1. Substituting uridine triphosphate (UTP) for ATP as a substrate for rabbit skeletal myosin and actin at 4 degrees C slowed the dissociation of myosin-S1 from actin by threefold, and hydrolysis of the nucleotide by sevenfold, without a decrease in the rates of phosphate or uridine diphosphate dissociation from actomyosin. 2. The same substitution in skinned rabbit psoas fibres at 2-3 degrees C reduced the maximum shortening velocity by 56 % and increased the force asymptote of the force-velocity curve relative to force (alpha/P(o)) by 112 % without altering the velocity asymptote, beta.

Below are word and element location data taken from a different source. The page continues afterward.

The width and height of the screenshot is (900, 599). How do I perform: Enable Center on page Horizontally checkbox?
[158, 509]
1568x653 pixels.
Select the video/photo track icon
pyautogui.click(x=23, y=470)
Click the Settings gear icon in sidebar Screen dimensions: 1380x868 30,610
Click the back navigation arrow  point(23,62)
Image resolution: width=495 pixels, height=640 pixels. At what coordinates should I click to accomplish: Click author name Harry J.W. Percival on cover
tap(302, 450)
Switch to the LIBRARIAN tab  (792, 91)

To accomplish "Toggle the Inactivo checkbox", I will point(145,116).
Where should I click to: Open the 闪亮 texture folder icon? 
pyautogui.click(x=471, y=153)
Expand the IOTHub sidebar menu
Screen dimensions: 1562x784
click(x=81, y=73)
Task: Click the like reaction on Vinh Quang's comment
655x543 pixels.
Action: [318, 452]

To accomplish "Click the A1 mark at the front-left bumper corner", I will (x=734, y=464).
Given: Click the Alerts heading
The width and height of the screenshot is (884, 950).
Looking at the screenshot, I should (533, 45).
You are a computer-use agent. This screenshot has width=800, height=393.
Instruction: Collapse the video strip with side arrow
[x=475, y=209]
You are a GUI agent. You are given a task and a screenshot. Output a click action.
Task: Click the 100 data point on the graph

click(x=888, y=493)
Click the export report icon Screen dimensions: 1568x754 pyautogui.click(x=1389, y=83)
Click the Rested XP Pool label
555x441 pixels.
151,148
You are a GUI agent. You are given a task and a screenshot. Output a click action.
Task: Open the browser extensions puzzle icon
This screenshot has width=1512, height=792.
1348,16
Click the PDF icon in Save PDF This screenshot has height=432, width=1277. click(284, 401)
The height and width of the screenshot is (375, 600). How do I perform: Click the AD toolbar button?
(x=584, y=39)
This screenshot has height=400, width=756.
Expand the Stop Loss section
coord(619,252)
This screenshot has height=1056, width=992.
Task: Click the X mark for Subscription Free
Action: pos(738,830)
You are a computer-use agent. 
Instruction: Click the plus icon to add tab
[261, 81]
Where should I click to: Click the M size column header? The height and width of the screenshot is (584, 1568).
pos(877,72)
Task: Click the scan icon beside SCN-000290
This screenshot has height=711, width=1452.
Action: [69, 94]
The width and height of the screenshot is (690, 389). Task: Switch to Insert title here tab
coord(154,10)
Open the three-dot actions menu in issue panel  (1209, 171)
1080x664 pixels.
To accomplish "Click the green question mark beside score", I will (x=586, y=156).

It also decreased isometric force by 35 % and isometric stiffness by 20 %, so that the stiffness/force ratio was increased by 23 %. 3. Tension transient experiments showed that the stiffness/force increase was associated with a 10 % reduction in the amplitude of the rapid, partial (phase 2) recovery relative to the isometric force, and the addition of two new components, one that recovered at a step-size-independent rate of 100 s(-1) and another that did not recover following the length change. 4. The increased alpha/P(o) with constant beta suggests an internal load, as expected of attached crossbridges detained in their movement. An increased stiffness/force ratio suggests a greater fraction of attached bridges in low-force states, as expected of bridges with unhydrolyzed UTP detained in low-force states. Decreased phase 2 recovery suggests the detention of high-force bridges, as expected of slowed actomyosin dissociation by nucleotide. 5. These results suggest that the separation of hydrolysed phosphates from nucleotides occurs early in the attached phase of the crossbridge cycle, near and possibly identical to a transition to a firmly attached, low-force state from an initial state where bridges with hydrolysed nucleotides are easily detached by shortening.